In his pre-Hadoop days, Olson worked in the relational database industry. Prior to founding Cloudera in 2009, he was the CEO of Sleepycat Software, an open source embedded database engine. Once Sleepycat Software was acquired by Oracle, Olson spent two years as vice president before moving on.
Along the way, he realized that the relational database field was not producing a lot of innovation — it had completely missed the opportunity to grow with the development of Big Data. Olson does not deny that his investment in relational databases provided his business back then with a comfortable living, but he felt constrained working in that environment.
The relational database industry refined what existed but was not disruptive, he observed. The challenge was limited to satisfying the needs of the biggest customers.
“Big data is going to transform virtually every human endeavor in the coming years,” Olson said earlier this year in a classroom talk at the Stanford Graduate School of Business.
In this interview, LinuxInsider and Olson discuss how the Hadoop platform is allowing data munchers to crunch data in more intense ways.
LinuxInsider: What is it about Hadoop that is revolutionizing how we process Big Data?
It took the consumer Internet to invent a platform that really changed the rules of the game. We believe that the opportunity for Big Data managed by Hadoop infrastructure is every bit as big as the opportunity for relational data. It stands to reason that if you could make tens of billions of dollars a year doing min/max/average on numeric data stored in a table, you should be able to make that kind of money doing behavioral analytics over complex user interactivity data from the Web.
LI: What is different about the concept of Big Data that surpassed the tools in relational databases and opened the door to Hadoop?
The business opportunity for managing Big Data is at least as big as the relational market. The Hadoop platform was purpose built to attack that problem. It handles complex data arranged in new ways in native format using a variety of tools.

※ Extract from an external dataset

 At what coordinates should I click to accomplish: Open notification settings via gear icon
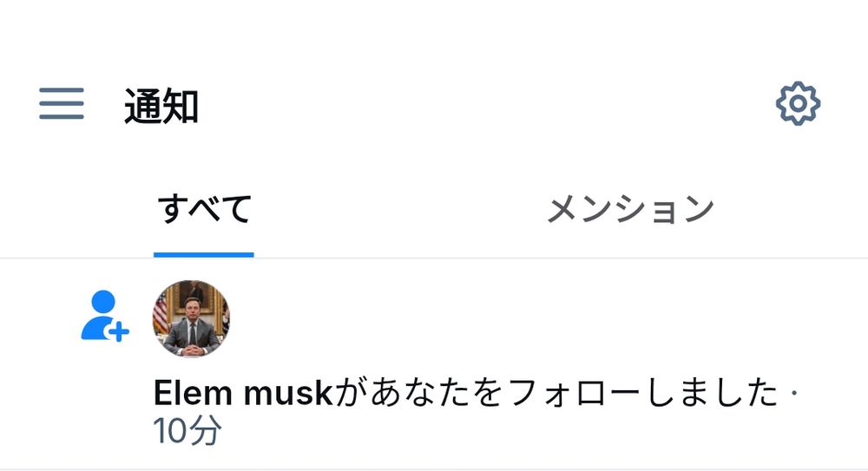pyautogui.click(x=798, y=103)
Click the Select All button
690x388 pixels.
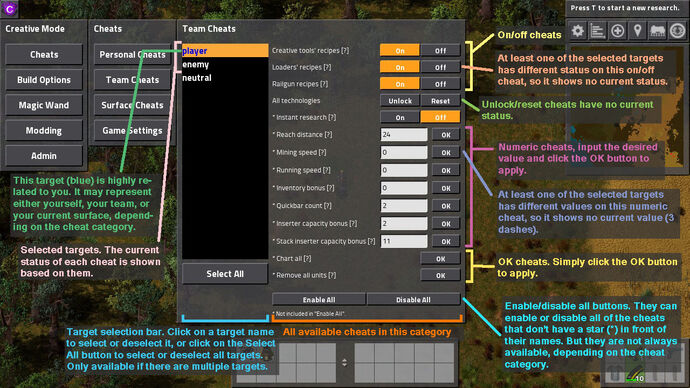tap(225, 274)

We were fortunate to be the first folks who saw that opportunity and started a company and got in front of it.
LI: What was the initial response to a new way of managing data?
At that time, nobody else believed that Hadoop was going to be a big deal. Fast-forward five years, and you can see that the rest of the market agrees with us. Certainly there is a lot of activity — lots of venture-backed companies and big-dollar big-enterprise companies staking out the Hadoop space now.

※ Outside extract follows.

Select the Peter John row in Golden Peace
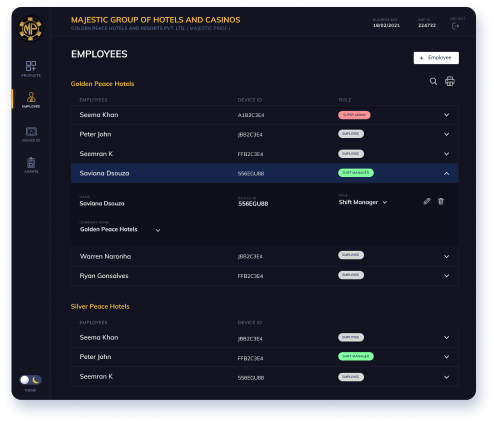Viewport: 494px width, 422px height. 265,134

LI: Why have proprietary solutions not kept pace with Big Data-capable databases?
We believe pretty deeply in the open source philosophy. I think Hadoop has been successful for a few reasons. First, it does unlock value in data doing new analytics in a way that was never possible before. But the economics of free to download, free to install and free to use combined with the faster innovation from the broader community that the open source community creates, compared to any single vendor, is just not a fair fight. My money is on the open source community.
LI: What makes open source not a fair fight?

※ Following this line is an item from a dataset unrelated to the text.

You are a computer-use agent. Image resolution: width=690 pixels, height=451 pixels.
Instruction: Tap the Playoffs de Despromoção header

All the smart people work someplace else. No matter how good you are at hiring, there are people in Uzbekistan that are beyond your reach. Add the fact that not just me and my company can figure out the right thing to work on. The entire planet with lots of innovative minds all over the place can direct their attention to their problems to enhance the platform in particular ways to make their life better. The aggregate benefit is that it is just not a fair fight. That is not to say that Hadoop is perfect in every possible way. There is much that we as a community need to do to continue to harden it for enterprise use cases and extend it to new work models.
LI: Should consumers fear the rise of Big Data as intrusive and another tool to extract money from their pockets by vendors?
I think that is a misconception. The way that the platform is being used in general is to make better decisions about existing problems by considering more information. Here is an example: detecting fraud in financial transactions. That has mattered enormously to credit card processors and the banks for a very long time. They have built a lot of very expensive infrastructure for attacking it. But if you can all of a sudden look at the last 10 years of transaction activity in your network in order to recognize patterns of abuse in stuff that would normally be invisible over shorter periods of time, you can see patterns emerge that you can exploit. You do not have to sample any longer. You do not have to look at 10 percent of 1 percent of the data. You can afford to look at everything exhaustively.
LI: So Big Data per se is not the ultimate evil doer aimed at privacy infractions?
The conviction that lots and lots of my deepest and darkest personal secrets are being collected I am a little bit skeptical about. At the supermarket where you buy, and the stuff you look at on the Web have all been known. It just has not been able to be aggregated in any way, and it has not been able to drive delivery of better targeted information aimed at your particular interests in the way that it can be today.
LI: Then Big Data has an image problem rather than poses a real threat to consumers?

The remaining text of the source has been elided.